DNA origami: thinking ‘outside the fold’ for direct integrity testing of membranes for virus removal in potable reuse applications

Abstract

Increasing water scarcity and water quality impairment have led to broader implementation of potable reuse throughout the world. High pressure membranes, including nanofiltration (NF) and reverse osmosis (RO), play a critical role in many potable reuse treatment trains because they are robust barriers against chemical and microbiological constituents. Despite achieving high pathogen log reduction values (LRVs) in practice (e.g., LRV > 5), high pressure membranes are often credited for only a fraction of observed LRVs (e.g., LRV < 3), which results in an LRV ‘gap’. This is because commonly used bulk water quality surrogates, namely total organic carbon (TOC) and electrical conductivity (EC), lack the resolution or analytical dynamic range to justify higher credit.

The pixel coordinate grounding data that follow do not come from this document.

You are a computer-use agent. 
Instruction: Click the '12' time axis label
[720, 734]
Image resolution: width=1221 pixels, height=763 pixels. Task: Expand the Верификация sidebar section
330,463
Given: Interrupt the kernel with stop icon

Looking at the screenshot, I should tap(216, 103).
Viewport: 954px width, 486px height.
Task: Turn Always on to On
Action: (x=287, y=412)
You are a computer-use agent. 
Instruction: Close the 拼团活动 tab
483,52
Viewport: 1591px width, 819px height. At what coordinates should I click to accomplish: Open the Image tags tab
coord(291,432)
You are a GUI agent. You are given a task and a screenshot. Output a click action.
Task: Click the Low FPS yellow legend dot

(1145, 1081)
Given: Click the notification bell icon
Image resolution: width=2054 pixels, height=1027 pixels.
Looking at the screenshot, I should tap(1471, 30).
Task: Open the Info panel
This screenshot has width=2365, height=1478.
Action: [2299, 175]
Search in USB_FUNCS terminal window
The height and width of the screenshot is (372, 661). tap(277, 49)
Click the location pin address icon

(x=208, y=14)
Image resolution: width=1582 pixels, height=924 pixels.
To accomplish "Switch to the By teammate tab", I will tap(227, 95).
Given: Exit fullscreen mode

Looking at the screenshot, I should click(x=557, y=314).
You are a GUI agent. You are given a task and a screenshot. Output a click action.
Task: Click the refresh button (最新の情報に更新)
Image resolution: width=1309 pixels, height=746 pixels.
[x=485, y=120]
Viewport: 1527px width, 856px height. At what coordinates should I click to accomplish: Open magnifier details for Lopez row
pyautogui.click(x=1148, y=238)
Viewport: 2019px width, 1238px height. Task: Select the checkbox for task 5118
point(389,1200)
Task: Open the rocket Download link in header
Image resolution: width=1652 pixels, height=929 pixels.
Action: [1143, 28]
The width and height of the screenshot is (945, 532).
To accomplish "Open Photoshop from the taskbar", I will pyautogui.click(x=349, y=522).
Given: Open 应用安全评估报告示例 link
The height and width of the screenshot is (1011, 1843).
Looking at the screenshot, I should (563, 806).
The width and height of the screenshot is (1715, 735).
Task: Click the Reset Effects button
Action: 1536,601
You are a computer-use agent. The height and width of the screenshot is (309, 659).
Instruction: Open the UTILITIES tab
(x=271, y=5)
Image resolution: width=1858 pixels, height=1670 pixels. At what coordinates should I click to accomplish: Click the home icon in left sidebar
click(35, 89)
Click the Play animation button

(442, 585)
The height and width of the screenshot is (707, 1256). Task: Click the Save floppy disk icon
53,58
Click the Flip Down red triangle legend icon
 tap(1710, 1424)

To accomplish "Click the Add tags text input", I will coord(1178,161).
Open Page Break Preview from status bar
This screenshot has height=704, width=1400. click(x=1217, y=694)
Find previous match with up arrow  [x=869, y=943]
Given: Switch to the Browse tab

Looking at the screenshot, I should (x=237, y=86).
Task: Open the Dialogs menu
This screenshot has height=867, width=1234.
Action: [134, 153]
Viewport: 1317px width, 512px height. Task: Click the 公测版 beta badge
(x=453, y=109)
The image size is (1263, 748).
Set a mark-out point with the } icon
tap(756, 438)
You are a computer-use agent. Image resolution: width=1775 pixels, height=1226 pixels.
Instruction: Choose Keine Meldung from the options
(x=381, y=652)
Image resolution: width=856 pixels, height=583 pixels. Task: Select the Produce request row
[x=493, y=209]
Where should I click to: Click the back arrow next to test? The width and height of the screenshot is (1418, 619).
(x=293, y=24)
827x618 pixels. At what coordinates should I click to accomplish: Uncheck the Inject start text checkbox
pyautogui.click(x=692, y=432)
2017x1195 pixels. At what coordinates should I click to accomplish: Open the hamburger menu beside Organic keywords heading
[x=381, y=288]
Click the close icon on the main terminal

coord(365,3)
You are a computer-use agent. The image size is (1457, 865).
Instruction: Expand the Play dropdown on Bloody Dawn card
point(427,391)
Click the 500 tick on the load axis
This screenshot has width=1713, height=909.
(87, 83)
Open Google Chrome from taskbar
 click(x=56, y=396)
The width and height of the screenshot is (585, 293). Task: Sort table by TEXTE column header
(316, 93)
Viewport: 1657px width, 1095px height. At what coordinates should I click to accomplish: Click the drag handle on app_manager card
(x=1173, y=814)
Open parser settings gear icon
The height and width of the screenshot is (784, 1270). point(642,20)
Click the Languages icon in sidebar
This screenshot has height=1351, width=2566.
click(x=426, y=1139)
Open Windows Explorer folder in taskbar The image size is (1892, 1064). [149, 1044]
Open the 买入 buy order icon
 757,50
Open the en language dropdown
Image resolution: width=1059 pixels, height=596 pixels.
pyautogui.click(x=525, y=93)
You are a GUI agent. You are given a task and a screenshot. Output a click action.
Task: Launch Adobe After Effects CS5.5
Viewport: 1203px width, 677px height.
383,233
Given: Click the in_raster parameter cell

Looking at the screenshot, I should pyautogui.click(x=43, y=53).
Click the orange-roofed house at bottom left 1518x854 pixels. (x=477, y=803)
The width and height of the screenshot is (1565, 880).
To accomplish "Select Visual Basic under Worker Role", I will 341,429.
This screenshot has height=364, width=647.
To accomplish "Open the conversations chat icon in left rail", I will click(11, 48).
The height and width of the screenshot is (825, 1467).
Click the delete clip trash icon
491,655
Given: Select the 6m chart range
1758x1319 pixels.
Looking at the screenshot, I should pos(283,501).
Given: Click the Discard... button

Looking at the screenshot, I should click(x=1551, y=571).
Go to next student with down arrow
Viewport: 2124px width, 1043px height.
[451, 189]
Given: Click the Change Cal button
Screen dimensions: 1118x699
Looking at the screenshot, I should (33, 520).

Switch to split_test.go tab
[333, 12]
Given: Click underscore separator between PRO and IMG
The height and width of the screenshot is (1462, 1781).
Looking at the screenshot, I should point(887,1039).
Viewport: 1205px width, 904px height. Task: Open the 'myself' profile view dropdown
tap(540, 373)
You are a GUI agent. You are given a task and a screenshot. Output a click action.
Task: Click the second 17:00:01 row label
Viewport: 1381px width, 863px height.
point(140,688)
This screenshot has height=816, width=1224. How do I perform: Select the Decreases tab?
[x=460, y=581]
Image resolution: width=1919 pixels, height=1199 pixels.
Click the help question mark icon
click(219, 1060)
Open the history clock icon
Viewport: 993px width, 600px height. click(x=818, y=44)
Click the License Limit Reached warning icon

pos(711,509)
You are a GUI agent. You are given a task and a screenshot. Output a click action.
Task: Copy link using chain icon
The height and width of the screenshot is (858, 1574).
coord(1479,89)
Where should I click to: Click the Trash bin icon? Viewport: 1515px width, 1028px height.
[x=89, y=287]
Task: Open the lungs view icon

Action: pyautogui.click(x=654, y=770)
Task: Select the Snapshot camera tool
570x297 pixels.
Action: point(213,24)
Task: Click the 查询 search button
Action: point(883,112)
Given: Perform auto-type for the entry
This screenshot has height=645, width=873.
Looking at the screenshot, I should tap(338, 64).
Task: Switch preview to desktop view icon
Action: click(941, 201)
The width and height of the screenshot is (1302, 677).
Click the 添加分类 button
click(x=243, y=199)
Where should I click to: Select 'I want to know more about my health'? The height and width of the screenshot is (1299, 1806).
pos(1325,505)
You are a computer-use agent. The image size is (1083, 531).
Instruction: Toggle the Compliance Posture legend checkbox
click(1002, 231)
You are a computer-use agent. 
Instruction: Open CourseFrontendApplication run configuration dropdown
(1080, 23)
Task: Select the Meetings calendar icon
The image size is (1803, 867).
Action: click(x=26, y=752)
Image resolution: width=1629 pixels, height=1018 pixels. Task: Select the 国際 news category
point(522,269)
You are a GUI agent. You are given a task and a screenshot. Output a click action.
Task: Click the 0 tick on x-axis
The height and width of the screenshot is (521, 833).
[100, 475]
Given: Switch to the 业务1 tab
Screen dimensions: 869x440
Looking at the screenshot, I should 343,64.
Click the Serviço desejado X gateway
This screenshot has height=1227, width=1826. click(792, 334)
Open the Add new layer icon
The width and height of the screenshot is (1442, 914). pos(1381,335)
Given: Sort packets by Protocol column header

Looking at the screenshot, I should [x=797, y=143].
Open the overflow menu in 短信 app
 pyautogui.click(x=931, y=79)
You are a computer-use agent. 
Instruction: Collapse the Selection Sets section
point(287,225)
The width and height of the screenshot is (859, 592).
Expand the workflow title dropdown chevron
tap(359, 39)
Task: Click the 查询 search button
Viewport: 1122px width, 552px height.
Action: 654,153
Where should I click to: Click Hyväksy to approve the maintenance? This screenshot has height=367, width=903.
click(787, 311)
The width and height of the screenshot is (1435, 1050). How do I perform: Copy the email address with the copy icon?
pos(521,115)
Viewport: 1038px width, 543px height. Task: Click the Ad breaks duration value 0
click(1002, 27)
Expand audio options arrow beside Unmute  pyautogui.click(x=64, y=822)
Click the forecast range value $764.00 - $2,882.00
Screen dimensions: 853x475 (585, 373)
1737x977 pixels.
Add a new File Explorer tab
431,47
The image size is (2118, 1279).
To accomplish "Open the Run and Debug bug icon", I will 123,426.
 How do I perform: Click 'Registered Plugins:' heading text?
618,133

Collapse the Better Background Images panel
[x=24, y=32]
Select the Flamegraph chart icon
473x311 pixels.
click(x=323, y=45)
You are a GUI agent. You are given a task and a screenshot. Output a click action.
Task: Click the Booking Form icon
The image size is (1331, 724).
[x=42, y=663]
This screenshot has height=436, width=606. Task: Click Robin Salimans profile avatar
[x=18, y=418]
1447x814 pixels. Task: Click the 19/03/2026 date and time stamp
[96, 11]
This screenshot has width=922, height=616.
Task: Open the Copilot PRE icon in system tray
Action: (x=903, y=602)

The industry is now evaluating alternative surrogates (e.g., sucralose, sulfate, and strontium) that are both discrete and abundant in wastewater to narrow this regulatory ‘gap’. DNA origami technology can synthesize DNA nanostructures that mimic the size and morphology of viruses, potentially offering another novel surrogate for direct integrity testing. This study simultaneously evaluated pilot-scale NF and RO rejection of spiked MS2 bacteriophage (culture and qPCR), spiked DNA nanostructures (qPCR), and the aforementioned water quality surrogates. RO and NF achieved LRVs of ∼5 for culturable MS2 and censored LRVs of >4 for MS2 RNA. For RO, DNA nanostructure LRVs (up to ∼3) were comparable to the more advanced surrogates (e.g., sucralose, sulfate, and strontium), while DNA nanostructure LRVs for the NF membranes were generally <1 and consistent with EC and strontium. This study demonstrates that DNA nanostructures may have future value for potable reuse as they can be directly quantified via qPCR (without nucleic extraction) and can provide tailored structures that target various pathogens of interest. However, this study also highlights knowledge gaps that require further study, including the potential adsorption of DNA nanostructures to membrane surfaces and their ability to retain three-dimensional morphology in non-ideal wastewater matrices. Beyond the potential use of DNA origami technology, this study also highlights the value of rapid molecular methods in complementing, or even replacing, traditional culture methods when quantifying targets in membrane challenge tests.